-- GIVEN RECORDS follows --
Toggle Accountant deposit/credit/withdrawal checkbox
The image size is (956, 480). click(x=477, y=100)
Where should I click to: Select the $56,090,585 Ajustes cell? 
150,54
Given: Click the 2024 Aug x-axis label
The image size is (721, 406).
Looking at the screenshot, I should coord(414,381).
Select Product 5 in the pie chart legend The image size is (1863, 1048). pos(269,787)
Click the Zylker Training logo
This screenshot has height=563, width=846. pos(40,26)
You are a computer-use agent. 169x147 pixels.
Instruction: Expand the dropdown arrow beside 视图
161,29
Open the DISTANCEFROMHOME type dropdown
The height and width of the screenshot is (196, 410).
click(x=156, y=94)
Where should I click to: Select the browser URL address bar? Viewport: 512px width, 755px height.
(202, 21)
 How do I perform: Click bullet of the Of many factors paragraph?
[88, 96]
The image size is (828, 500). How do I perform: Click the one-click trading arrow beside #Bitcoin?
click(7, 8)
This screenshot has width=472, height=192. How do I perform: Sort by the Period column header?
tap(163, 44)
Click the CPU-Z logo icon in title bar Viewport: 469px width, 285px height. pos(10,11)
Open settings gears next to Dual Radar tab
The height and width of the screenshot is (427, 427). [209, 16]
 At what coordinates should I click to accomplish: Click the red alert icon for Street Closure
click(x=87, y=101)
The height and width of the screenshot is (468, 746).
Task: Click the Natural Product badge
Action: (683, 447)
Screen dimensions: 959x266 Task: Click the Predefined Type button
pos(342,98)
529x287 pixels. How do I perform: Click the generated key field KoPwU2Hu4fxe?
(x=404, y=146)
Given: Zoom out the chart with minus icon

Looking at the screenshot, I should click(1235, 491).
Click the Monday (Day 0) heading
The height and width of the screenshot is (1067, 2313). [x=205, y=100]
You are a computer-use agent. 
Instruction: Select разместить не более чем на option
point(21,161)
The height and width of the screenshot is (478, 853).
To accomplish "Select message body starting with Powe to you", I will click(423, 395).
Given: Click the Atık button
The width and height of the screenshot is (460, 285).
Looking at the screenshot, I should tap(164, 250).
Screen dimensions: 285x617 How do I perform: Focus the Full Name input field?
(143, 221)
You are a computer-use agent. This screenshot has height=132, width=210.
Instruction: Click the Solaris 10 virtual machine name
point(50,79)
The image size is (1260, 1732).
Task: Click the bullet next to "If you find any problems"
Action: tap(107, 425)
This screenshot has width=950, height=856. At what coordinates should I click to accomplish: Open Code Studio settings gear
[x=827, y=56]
-- GIVEN RECORDS concluded --
■ **ACTIVITY**: Repeat, exactly and only, the lines from the beginning of the material through the line that contains "Click the CPU-Z".

■ **ANSWER**:
Toggle Accountant deposit/credit/withdrawal checkbox
The image size is (956, 480). click(x=477, y=100)
Where should I click to: Select the $56,090,585 Ajustes cell? 
150,54
Given: Click the 2024 Aug x-axis label
The image size is (721, 406).
Looking at the screenshot, I should coord(414,381).
Select Product 5 in the pie chart legend The image size is (1863, 1048). pos(269,787)
Click the Zylker Training logo
This screenshot has height=563, width=846. pos(40,26)
You are a computer-use agent. 169x147 pixels.
Instruction: Expand the dropdown arrow beside 视图
161,29
Open the DISTANCEFROMHOME type dropdown
The height and width of the screenshot is (196, 410).
click(x=156, y=94)
Where should I click to: Select the browser URL address bar? Viewport: 512px width, 755px height.
(202, 21)
 How do I perform: Click bullet of the Of many factors paragraph?
[88, 96]
The image size is (828, 500). How do I perform: Click the one-click trading arrow beside #Bitcoin?
click(7, 8)
This screenshot has width=472, height=192. How do I perform: Sort by the Period column header?
tap(163, 44)
Click the CPU-Z logo icon in title bar Viewport: 469px width, 285px height. pos(10,11)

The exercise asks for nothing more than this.